Nakatsuji is CEO and cofounder of Clearcover, a digital auto insurer leveraging technology to deliver affordable, convenient, and customer-centered experiences. Its scalable API (application programming interface) platform and proprietary system, ClearAI, power Clear Claims, which determines eligibility for expedited payments, enabling payouts on eligible claims in as little as 30 minutes, with a record of just seven minutes, making it one of the fastest claims experiences in the industry.

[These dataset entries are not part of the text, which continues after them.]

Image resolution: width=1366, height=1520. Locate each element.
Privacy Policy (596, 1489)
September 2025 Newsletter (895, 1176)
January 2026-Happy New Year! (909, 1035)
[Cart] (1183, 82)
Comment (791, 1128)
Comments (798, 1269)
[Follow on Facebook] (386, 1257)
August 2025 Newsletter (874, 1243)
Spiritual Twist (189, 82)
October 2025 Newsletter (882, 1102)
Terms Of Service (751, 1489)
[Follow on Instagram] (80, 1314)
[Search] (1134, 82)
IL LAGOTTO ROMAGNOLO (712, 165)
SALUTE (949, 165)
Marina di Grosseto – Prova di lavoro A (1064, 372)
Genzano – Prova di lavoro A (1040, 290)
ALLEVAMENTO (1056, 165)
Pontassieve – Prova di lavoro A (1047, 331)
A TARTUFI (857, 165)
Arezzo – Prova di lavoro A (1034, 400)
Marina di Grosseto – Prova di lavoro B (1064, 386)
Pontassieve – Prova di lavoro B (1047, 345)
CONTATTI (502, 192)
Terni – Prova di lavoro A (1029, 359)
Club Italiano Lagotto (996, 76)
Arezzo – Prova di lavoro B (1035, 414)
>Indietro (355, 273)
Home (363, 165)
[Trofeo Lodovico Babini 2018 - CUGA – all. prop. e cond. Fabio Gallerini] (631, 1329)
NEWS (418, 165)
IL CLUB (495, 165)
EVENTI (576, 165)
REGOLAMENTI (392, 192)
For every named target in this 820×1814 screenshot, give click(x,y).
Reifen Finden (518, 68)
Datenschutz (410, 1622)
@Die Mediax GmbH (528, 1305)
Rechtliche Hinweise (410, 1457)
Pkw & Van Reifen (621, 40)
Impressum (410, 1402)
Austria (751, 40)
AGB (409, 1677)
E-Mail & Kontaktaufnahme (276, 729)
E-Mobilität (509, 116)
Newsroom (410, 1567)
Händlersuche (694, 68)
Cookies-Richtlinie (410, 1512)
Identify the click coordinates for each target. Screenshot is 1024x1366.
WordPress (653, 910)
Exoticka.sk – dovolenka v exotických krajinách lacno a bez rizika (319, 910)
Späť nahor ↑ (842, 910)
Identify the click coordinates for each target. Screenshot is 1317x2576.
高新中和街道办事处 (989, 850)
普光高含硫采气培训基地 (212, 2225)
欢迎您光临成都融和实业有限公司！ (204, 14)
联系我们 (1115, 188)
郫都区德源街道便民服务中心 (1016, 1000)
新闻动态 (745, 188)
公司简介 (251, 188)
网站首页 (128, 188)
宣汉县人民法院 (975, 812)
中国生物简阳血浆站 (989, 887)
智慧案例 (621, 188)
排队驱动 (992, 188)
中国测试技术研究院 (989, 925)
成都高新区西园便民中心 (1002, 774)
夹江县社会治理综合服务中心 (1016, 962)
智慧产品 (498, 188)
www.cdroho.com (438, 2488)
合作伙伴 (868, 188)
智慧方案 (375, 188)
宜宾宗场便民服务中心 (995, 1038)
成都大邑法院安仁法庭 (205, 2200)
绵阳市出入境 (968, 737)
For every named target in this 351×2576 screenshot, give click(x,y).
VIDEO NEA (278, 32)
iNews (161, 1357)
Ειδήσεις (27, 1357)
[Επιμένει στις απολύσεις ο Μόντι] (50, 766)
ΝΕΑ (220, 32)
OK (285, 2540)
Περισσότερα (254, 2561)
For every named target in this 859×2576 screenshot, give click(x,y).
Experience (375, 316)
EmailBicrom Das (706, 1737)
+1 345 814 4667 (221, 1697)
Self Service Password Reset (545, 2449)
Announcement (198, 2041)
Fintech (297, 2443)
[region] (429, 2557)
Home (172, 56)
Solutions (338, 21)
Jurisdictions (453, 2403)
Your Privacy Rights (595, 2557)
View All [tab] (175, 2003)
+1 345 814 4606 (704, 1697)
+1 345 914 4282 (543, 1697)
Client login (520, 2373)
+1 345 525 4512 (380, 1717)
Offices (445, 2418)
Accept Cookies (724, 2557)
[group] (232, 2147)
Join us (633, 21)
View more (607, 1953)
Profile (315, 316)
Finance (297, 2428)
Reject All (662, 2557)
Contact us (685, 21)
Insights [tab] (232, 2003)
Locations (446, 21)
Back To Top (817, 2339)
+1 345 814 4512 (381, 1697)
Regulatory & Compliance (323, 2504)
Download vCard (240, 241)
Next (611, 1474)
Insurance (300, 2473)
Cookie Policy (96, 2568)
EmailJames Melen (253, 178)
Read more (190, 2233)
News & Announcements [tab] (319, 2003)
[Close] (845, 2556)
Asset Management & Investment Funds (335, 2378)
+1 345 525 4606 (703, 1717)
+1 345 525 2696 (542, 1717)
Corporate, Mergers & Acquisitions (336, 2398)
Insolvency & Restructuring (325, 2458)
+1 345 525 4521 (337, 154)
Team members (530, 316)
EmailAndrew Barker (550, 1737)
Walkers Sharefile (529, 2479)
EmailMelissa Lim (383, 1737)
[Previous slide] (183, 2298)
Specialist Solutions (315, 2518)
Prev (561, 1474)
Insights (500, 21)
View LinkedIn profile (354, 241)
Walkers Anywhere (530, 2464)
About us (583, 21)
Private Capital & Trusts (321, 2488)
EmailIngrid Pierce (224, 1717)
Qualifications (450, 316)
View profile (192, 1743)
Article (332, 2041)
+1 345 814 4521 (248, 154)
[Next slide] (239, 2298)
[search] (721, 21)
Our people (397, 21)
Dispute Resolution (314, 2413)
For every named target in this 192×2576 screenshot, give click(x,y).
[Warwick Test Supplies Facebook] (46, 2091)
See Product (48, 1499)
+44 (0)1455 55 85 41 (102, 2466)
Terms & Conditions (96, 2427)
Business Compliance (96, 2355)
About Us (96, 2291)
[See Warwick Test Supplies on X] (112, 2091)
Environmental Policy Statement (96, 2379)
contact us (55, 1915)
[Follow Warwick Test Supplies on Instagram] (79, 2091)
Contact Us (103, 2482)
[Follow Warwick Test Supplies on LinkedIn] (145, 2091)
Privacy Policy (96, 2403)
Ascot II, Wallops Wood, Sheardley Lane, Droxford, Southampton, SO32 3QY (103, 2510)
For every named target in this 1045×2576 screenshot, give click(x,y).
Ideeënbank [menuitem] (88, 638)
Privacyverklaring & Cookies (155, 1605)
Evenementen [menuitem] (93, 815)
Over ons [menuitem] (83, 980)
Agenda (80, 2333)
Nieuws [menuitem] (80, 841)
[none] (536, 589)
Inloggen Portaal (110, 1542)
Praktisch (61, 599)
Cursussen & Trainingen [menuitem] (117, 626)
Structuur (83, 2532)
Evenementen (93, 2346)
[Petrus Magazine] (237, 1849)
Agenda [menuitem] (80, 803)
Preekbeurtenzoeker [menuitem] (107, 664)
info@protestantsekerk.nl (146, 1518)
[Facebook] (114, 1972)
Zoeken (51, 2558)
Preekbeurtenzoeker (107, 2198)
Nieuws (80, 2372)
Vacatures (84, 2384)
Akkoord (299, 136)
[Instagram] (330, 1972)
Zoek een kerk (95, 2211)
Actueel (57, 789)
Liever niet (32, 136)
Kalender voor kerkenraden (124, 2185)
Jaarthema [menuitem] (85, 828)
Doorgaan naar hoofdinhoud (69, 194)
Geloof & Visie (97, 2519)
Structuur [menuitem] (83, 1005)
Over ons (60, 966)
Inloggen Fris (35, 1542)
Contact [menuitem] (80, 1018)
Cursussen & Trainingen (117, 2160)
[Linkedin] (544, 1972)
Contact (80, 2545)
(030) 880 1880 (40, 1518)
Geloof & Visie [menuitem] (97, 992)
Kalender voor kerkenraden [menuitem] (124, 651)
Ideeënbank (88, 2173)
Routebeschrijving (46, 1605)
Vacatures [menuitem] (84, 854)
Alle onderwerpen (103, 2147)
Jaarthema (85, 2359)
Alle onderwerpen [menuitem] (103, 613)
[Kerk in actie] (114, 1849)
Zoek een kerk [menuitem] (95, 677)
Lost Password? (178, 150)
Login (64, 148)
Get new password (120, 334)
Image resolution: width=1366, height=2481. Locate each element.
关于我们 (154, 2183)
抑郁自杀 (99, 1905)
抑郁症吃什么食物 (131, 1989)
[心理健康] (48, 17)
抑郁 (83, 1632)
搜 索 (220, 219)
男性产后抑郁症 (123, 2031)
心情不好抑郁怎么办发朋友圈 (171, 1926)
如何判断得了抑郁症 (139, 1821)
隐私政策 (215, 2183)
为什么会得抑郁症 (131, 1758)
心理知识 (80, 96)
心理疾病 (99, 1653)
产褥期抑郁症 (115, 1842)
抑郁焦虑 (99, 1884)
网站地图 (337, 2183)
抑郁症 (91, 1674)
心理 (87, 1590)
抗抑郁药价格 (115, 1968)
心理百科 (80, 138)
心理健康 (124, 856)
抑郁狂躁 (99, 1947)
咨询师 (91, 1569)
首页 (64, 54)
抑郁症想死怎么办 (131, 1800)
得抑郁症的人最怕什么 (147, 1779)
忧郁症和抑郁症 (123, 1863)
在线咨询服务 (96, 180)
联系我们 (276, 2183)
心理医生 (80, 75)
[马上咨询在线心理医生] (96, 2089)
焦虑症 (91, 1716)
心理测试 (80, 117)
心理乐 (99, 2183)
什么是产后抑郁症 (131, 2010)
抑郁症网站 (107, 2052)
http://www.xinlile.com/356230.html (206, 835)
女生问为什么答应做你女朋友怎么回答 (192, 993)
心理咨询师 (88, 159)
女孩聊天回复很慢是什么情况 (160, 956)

Clearcover is now focused on delivering flexible, tech-driven solutions tailored to meet the needs of the nonstandard auto insurance market.

Under Nakatsuji’s leadership, the company has raised more than $560 million in funding and earned recognition from Inc., Deloitte, and CNBC.

The journey to leading one of the fastest-growing and most innovative insurance tech companies began with persistence and curiosity. Nakatsuji was, by his own admission, “a terrible applicant” to business school — lacking the coursework, credentials, and experience typically expected of an MBA candidate. But he kept showing up with new arguments and ideas and eventually, one admissions staffer took a chance on his doggedness.

He repaid that leap of faith with relentless initiative. While earning both a JD and an MBA, Nakatsuji dove headfirst into the start-up world, gaining experience with founders and real-world challenges through the UW’s Law and Entrepreneurship Clinic and the Venture Capital Investment Competition team, with whom he traveled to London to help a UW-based start-up pitch to investors.

“The school provided me with opportunities to meander and learn and explore,” he says. “It’s hard to imagine I’d get to do what I do today without the experiences I gained at the UW.”

After graduation, Nakatsuji joined American Family Ventures — the venture capital arm of American Family Insurance — where he helped shape the firm’s strategy by investing in early-stage start-ups. From there, he was ready to take a leap and launched Clearcover.

Nakatsuji’s leadership extends beyond the business world. He also mentors students and entrepreneurs through UW–Madison’s Creative Destruction Lab — a seed-stage program for science- and tech-based start-ups — with a special focus on teams exploring innovation in insurance and risk.

His journey from a political science major with no business experience to a dual-degree graduate, venture investor, and tech CEO reflects what can happen when courage meets opportunity (and when the UW alumni network is full of Badgers willing to offer advice over a cup of coffee).

And for Nakatsuji, the work is never done. “We’re eight years into building this company, and every day is a new challenge and a new adventure,” he says. He finds motivation in what his father called “the law of the farm” — the idea that growth takes patience and perspective. “If you look every day, it’s pretty hard to see the crops growing. But if you give yourself some time, slowly but surely the results will come.”